**Written request 1**
Format the rows below as a Markdown table with the columns Number and Line, covering everything from the first row through the line that contains "pos(192,203)", inclusive, and omitting blank lines.

Vi gefelt aykh aza boarder? - a Yiddish minstrel show song.

UPDATE: Reposted for the updated video, using the track from our new cd Yiddish Ragtime and now including not just me and Bob Vasile (guitar) but also Randy Kloko (vocals) and Jack Herrick (mandolin).




This is one of my very favorite songs from the Lider magazin collection - and it's also my very favorite song about that iconic figure, the boarder: a single man who is renting a room in somebody's apartment and hanging out with the wife while the husband is at work. It seems like more than half the parlor songs from this time period are obsessing about boarders.


This says the song is from Zigmund Mogulesko's famous comedy "Di yidishe emigrantn, oder, der bigamist." The boarder in this song is, indeed, a bigamist, but we don't find out until the last verse.


The composer of this ditty is Nahum Meïr Schaikewitz ("Shomer") who rates an entry at Jewish Encyclopedia.com and Wikipedia but neither article references his work as a song parodist.

The original song, "How'd You Like To Be The Ice Man," published in 1899 by Helf and Moran, fascinates me. The narrator is convinced that icemen are as wealthy as Vanderbilt and are treated to perks like free groceries, free booze (a "Tin Roof Cocktail") and dinner on the house. It turns out, there was an "Ice Trust" roundly excoriated on the street. Here is the Ice Trust personified.





Transliteration and translation from the Yiddish after the jump. We didn't sing the third verse.



Vi gefelt aykh aza border?

A por folk ven zey viln shporzam zayn
Nemen zey a border in shtub arayn.
Di shenste room klaybt men far im oys
Vayl fun im krigt men dem rent bald aroys.
Ver shmuest ven der border iz sheyn un ying -
Bay der missus poyelt er bald altsding.
Dem man lozt zi iber a bisl a lek,
Un dem gantsn tsimes gibt zi dem border avek.

Vi gefelt aykh aza border?
Vilt ir oykh zayn aza border?
Im mekane iz groys un kleyn -
vos efsher neyn?

S'iz slek un der border arbet nit
Khotsh er iz shtoft un raykh, es iz im git
Vayl di missus farlangt bay im nit keyn rent
Un shtipt im nokh unter ire a por sent.
Far nakht ven der man kumt on fun'm shop
Git zi im dos kind tsum vign a hop
Zi geyt zikh avek un aylt zikh on' shir
Vayl dort ergets vart shoyn der border af ir.

Der man hot bamerkt shoyn dem shur-bor, er kukt shoyn mit oygn af dem por
In droysn gevatsht hot zey shoyn der man un kumt plutsim on glaykh in shtub araan
Un zet ven er efent uf di tir, vi der border kusht zikh punkt mit ir
Er shpalt im dem kop, rayst ir oys di tsep, un varft arop dem boarder fun ale trep.

Shoyn getnt iz di missus fun ir man,
Yetst zogt zi tsum border: "Bin ikh dayn!"

**Extracted material**
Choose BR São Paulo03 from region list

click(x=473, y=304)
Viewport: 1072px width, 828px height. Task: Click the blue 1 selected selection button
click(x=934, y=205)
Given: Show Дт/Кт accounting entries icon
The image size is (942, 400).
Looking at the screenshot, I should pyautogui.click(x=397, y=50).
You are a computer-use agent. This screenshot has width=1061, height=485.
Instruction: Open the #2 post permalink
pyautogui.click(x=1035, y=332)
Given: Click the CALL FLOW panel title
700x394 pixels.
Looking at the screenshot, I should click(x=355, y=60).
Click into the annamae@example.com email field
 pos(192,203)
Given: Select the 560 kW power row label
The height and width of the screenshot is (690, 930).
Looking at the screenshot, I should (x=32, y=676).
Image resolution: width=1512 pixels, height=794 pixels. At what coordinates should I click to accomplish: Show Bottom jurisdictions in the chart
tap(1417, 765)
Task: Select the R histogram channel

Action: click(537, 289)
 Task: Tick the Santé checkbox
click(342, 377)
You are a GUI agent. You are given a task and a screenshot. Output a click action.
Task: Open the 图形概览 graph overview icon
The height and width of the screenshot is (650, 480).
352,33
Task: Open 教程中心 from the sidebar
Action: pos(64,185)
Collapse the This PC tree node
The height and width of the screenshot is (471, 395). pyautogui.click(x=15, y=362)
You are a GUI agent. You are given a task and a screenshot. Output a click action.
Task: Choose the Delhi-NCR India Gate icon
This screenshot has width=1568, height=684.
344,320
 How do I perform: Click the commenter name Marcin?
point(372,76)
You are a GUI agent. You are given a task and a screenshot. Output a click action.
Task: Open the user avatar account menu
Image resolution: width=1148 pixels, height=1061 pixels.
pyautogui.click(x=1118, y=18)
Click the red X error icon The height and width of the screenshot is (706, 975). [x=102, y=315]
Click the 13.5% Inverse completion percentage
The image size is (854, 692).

**Written request 2**
Resume the post about the Yiddish boarder song, picking up right after its final line.

**Task output 1**
| Number | Line |
|---|---|
| 1 | Choose BR São Paulo03 from region list |
| 2 | click(x=473, y=304) |
| 3 | Viewport: 1072px width, 828px height. Task: Click the blue 1 selected selection button |
| 4 | click(x=934, y=205) |
| 5 | Given: Show Дт/Кт accounting entries icon |
| 6 | The image size is (942, 400). |
| 7 | Looking at the screenshot, I should pyautogui.click(x=397, y=50). |
| 8 | You are a computer-use agent. This screenshot has width=1061, height=485. |
| 9 | Instruction: Open the #2 post permalink |
| 10 | pyautogui.click(x=1035, y=332) |
| 11 | Given: Click the CALL FLOW panel title |
| 12 | 700x394 pixels. |
| 13 | Looking at the screenshot, I should click(x=355, y=60). |
| 14 | Click into the annamae@example.com email field |
| 15 |  pos(192,203) |

**Task output 2**
Fun der psure vert azh dem border shlekht
Af dem umglik hot er zikh gor nit gerekht!
Zi fregt im "Hostu nor gelt bay dir?
Vayl ikh vel geyn dingen rums my dear."
Vi er geyt shoyn mit ir im helft nit atsind
Kumt on zayn vayb fun yurop nokh mit a kind.

How do you like this kind of boarder?

When a couple wants to be frugal they take a boarder into the house.
They choose the loveliest room for him because he pays the rent promptly.
Especially when the boarder is handsome and young
he swiftly has his way in everything with the landlady
She leaves a few crumbs for her husband
and she gives the whole ... tsimes ... to the boarder.

How do you like a boarder like this?
Would you also like to be such a boarder?
Everyone, big and small, envies him - and why not?

It's the slack season and the boarder isn't working.
Even so, he's stuffed and rich and doing well,
Because the landlady doesn't demand the rent from him
and even gives him a few of her own pennies.
When her husband comes home from the shop at night
She gives him the child to rock in the cradle.
She hurries to leave the house
Because the boarder is already waiting for her somewhere...

The husband noticed their monkey business, he keeps his eyes on the pair
Outside he watched them and then suddenly came right into the house
And look, when he opens the door, there's the boarder kissing her
The husband splits the guy's head, yanks his wife's braid,
and throws the boarder down the stairs.

So the landlady divorces her husband
And now she tells the boarder "I'm yours."
He's horrified by this announcement,
by this misfortune he wasn't expecting at all!
She asks him: "Do you have some money on you?
Because I'm off to rent us rooms, my dear."
He goes with her but it's no help to him:
Here comes his wife from Europe, and with a child yet.